Name
cx:pdf-extract — Extract pages from a PDF.
Synopsis
This step extracts pages from a PDF.
| Input port | Primary | Sequence | Content types |
|---|---|---|---|
| source | ✔ | application/pdf |
| Output port | Primary | Sequence | Content types |
|---|---|---|---|
| result | ✔ | application/pdf |
| Option name | Type | Values | Default value |
|---|---|---|---|
| compression | xs:string | ('none', 'default') | 'default' |
| pages | xs:string | () | |
| password | xs:string? | () |
<p:import href="https://xmlcalabash.com/ext/library/pdf-steps.xpl"/>Declaration
1 |<p:declare-step xmlns:cx="http://xmlcalabash.com/ns/extensions"
| xmlns:p="http://www.w3.org/ns/xproc"
| type="cx:pdf-extract">
| <p:input port="source" content-types="application/pdf"/>
5 | <p:output port="result" content-types="application/pdf"/>
| <p:option name="password" as="xs:string?"/>
| <p:option name="pages" as="xs:string"/>
| <p:option name="compression" values="('none', 'default')" select="'default'"/>
|</p:declare-step>Description
This step extracts pages from a PDF. It can also duplicate and re-order pages.
The pages option specifies the pages to extract (to
be included) in the result PDF. Individual page numbers, and page ranges, may be
specified. For example, “1,3,10-12” would create a new PDF
containing pages 1, 3, 10, 11, and 12 from the original PDF. Pages
can be reordered; “2,1” would create a PDF containing
page 2 of the original PDF followed by page 1 (and no other pages). Pages
can also be duplicated; “1,1” would create a PDF containing
two pages, both copies of page 1 from the original PDF.

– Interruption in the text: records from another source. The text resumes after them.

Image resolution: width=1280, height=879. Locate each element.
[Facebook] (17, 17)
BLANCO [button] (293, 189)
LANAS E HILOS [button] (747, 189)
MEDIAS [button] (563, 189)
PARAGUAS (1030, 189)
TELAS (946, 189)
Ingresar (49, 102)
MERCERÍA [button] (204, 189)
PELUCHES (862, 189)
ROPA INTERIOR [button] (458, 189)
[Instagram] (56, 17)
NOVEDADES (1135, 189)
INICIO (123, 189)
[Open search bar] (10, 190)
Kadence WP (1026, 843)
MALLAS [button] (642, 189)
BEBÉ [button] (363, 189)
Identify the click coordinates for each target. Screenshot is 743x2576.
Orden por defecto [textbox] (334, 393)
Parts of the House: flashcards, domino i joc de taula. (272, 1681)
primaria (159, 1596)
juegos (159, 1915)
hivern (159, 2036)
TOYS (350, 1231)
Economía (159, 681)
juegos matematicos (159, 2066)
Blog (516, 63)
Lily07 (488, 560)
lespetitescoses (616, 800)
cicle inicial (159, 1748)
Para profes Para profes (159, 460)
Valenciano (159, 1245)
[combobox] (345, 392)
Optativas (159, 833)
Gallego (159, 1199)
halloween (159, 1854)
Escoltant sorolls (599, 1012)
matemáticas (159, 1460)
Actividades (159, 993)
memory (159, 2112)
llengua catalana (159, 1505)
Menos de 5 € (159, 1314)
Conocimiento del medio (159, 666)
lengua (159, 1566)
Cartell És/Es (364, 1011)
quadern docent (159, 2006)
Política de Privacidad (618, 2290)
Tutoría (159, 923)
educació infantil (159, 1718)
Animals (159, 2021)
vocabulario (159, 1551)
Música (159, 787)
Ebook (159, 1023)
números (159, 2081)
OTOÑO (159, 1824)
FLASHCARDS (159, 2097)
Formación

If a sequential subset of pages is selected, the resulting PDF is created by simply deleting the other pages. This always results in a smaller PDF file. Reordering or duplicating pages requires making copies of each page. This can result in a larger PDF result, even though it’s a subset of the pages, because global resources in the original PDF (images, fonts, etc.) may be copied into each individual page copy.
In principle, it’s possible to optimize the resulting PDF. In practice, it’s not clear how to do it reliably.
Document properties
No document properties are preserved.
Additional examples
The XML Calabash test suite contains examples of the cx:pdf-extract step.